Generating the Evidence Base for Convalescent Plasma Use for a New Infectious Disease.

Abstract

Severe acute respiratory syndrome coronavirus 2 (SARS-CoV-2) swept across the world in the waning months of 2019 and emerged as the cause of the coronavirus disease 19 (COVID-19) pandemic in early 2020. The use of convalescent plasma (CP) for prior respiratory pandemics provided a strong biological rationale for the rapid deployment of COVID-19 convalescent plasma (CCP) in early 2020 when no validated treatments or prior immunity existed. CCP is an antiviral agent, with its activity against SARS-CoV-2 stemming from specific antibodies elicited by the virus. Early efforts to investigate the efficacy of CCP in randomized clinical trials (RCTs) that targeted hospitalized patients with COVID-19 did not demonstrate the overall efficacy of CCP despite signals of benefit in certain subgroups, such as those treated earlier in disease.

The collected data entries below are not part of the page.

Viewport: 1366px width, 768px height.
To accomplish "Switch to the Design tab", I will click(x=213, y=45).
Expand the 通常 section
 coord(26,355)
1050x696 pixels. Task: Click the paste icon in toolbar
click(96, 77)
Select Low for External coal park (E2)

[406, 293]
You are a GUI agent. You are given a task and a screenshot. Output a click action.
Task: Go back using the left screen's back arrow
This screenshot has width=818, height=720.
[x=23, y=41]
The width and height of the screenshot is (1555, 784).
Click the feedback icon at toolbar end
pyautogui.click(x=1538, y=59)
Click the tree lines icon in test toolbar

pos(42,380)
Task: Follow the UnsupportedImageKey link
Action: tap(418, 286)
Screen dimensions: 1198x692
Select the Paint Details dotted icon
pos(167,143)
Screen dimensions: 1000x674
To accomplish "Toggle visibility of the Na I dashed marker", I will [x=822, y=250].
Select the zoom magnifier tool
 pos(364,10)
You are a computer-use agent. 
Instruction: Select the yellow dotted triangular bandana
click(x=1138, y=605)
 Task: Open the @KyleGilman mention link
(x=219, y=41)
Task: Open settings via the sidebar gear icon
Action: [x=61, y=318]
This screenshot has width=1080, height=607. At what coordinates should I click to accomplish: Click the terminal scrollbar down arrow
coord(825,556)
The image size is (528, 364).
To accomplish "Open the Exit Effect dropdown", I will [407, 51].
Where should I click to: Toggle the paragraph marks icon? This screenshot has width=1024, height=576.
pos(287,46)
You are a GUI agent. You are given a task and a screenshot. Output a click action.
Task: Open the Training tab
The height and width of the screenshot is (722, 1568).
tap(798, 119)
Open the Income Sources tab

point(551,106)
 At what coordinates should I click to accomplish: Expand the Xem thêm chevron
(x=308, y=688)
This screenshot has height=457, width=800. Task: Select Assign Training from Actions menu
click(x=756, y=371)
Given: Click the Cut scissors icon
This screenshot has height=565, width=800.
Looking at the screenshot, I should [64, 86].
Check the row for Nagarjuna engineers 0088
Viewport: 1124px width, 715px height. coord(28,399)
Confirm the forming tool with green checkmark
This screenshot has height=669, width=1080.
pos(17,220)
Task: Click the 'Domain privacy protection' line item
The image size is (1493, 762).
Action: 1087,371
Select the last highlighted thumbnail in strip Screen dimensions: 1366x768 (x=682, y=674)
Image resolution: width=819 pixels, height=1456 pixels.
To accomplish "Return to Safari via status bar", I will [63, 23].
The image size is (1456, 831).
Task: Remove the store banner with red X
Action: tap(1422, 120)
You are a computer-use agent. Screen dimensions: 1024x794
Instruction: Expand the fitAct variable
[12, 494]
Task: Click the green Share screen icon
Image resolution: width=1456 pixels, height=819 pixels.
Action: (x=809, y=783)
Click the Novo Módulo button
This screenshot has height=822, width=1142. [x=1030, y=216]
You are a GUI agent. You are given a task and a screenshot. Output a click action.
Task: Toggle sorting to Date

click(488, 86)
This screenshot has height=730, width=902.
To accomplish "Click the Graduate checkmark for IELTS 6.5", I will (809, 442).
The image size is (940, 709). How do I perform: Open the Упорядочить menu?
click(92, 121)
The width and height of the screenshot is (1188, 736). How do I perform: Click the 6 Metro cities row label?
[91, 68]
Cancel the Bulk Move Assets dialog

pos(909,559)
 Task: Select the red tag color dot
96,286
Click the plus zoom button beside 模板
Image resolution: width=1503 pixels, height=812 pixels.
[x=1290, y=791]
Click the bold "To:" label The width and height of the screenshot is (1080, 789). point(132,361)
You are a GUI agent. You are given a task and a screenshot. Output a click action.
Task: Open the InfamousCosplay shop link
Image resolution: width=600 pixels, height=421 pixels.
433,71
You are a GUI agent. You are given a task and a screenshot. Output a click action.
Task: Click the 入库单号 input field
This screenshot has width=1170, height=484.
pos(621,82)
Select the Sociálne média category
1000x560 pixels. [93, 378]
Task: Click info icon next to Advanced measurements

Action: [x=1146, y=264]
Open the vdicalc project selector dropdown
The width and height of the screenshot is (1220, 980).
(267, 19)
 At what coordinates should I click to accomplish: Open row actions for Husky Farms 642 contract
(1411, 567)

In contrast, studies adhering to the principles of antibody therapy in their study design, choice of patient population, and product qualification, i.e., those that administered high levels of specific antibody during the viral phase of disease in immunocompromised or very early in immunocompetent individuals, demonstrated benefits. In this chapter, we leverage the knowledge gained from clinical studies of CCP for COVID-19 to propose a framework for future studies of CP for a new infectious disease. This framework includes obtaining high-quality CP and designing clinical studies that adhere to the principles of antibody therapy to generate a robust evidence base for using CP.